Steele Pitches Outreach To Minorities, Non-Republicans In RNC Chair Debate

Steele Pitches Outreach To Minorities, Non-Republicans In RNC Chair Debate

WASHINGTON -- Monday's debate between incumbent Republican National Committee Chairman Michael Steele and his challengers lacked the fireworks and recriminations that many expected. The candidates offered wide agreement on predictable subjects: They declared voter fraud a major problem, the Tea Party a godsend, spending out of control and abortion due to be outlawed.

Some of the candidates stressed unity, too. "The bigger issue is saving our country," Wisconsin Republican Party Chairman Reince Priebus said. "We can save our party along the way."

"In the last ten years, one of the biggest failures of the Republican Party was too much spending," Ann Wagner of Missouri, a former RNC co-chair, said in another typical boilerplate statement. There wasn't much debate on either issue.

Considering that the committee chair is primarily a campaign position and its holder doesn't actually set party policy, the exercise was less an ideological litmus test than a dress rehearsal for the public stage that the winner will assume. With that in mind, Steele returned to an argument he used during his first bid for the chair: Among the field of candidates, he said, he best understands the necessity of reaching minority voters.

"We stopped talking to people," said Steele of his party's downfall in earlier election cycles. "We stopped trying to connect directly with people. We stopped expanding and reaching.
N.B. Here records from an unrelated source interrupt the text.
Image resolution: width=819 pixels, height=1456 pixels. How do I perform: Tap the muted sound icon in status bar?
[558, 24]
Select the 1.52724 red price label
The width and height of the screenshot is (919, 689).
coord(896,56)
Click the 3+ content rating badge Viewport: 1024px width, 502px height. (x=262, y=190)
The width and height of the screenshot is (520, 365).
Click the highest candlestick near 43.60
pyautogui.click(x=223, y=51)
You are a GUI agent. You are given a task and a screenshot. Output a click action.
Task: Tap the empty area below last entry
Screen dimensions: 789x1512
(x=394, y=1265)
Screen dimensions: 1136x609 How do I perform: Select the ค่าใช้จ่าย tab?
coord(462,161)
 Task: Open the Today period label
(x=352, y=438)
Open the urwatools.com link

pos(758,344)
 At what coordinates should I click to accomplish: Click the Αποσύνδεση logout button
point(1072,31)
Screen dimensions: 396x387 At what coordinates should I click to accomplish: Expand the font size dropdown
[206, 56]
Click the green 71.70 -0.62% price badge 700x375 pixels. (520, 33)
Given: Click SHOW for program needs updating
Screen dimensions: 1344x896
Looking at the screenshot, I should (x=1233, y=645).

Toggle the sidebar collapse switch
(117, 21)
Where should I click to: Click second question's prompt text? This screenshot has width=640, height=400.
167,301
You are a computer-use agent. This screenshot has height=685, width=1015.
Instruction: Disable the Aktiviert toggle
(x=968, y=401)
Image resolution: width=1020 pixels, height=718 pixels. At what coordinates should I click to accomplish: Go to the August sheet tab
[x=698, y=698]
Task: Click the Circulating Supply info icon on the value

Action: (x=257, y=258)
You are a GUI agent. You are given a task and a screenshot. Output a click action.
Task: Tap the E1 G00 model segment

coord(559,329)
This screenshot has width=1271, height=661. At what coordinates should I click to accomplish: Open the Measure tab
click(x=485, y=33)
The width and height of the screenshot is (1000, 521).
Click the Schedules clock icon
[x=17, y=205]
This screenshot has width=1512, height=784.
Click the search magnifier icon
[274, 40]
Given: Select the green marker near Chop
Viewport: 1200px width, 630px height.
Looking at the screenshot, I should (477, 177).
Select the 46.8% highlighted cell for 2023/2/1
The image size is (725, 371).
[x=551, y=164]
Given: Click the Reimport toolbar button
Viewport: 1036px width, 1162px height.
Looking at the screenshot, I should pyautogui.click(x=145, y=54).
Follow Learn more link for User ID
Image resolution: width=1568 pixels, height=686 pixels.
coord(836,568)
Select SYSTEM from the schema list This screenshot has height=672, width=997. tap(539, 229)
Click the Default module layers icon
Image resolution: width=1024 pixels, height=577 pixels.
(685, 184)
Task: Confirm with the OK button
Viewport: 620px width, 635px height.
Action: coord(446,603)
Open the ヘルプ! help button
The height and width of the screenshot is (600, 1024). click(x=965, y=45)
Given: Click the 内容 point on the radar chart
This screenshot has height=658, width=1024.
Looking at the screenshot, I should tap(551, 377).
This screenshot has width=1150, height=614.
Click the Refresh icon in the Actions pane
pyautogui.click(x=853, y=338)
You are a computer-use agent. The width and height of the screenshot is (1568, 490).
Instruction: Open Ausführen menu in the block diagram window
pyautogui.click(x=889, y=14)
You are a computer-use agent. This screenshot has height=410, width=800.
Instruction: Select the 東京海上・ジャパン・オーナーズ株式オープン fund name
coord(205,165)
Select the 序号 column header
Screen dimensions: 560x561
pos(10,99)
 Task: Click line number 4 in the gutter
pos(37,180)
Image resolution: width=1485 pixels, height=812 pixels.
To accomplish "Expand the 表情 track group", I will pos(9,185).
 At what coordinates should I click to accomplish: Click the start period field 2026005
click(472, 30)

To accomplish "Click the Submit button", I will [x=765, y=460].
We are the party of Lincoln, we are the party that understands the value of the individual in this American enterprise ... When we stopped talking to our friends in the Latino community and the African American community, and when we stopped engaging with individuals and we make assumptions about, 'Well, they don't vote for us anyway,' that's when we really start to lose. And going forward, we will lose big if we lose sight of the fact that America is not the America of the 1950s or 1960 or even the 1990s. It is a very different day."

Complacency, Steele added later, doesn't help the party or anyone else. "As Republicans we do get a little comfortable with ourselves, and we do become so to the exclusion and detriment of others," he said. "We have an enormous opportunity with the surge that we've seen in Tea Party activism and the engagement of voters, by and large, to really open up the doors of this party and let a new light shine in on it. Some new fresh faces and voices that don't look and sound like us, that don't have the same walk or background or experience, but bring a wealth of new ideas to the table. We tried to do that through our coalition department at the RNC, created out of whole cloth with the idea of making it grassroots-focused and -oriented."

Steele's pitch as an ambassador to minority Republicans did stand out among the platitudes and talking points that otherwise dominated the debate -- at one point, he cited Frederick Douglass as his political hero. That angle may not prove successful for Steele, but it's the one feature of his stewardship that can't be overtly criticized by his opponents, in stark contrast to his term's weak fundraising, get-out-the-vote operations and the chairman's own often-controversial public statements.

Later in the debate -- which was sponsored by Americans for Tax Reform, the Daily Caller and Susan B. Anthony List -- another Steele opponent, former Michigan GOP Chair Saul Anuzis, echoed the very same pitch.

"We can't just kind of come in 60 days before an election and say we care about the African-American vote or we can't show up 30 days before the election and show up at some event and pretend like we care," said Anuzis. "In Michigan we were very lucky this time around. We elected an Arab American, African American, a Hispanic American, all in predominantly white districts."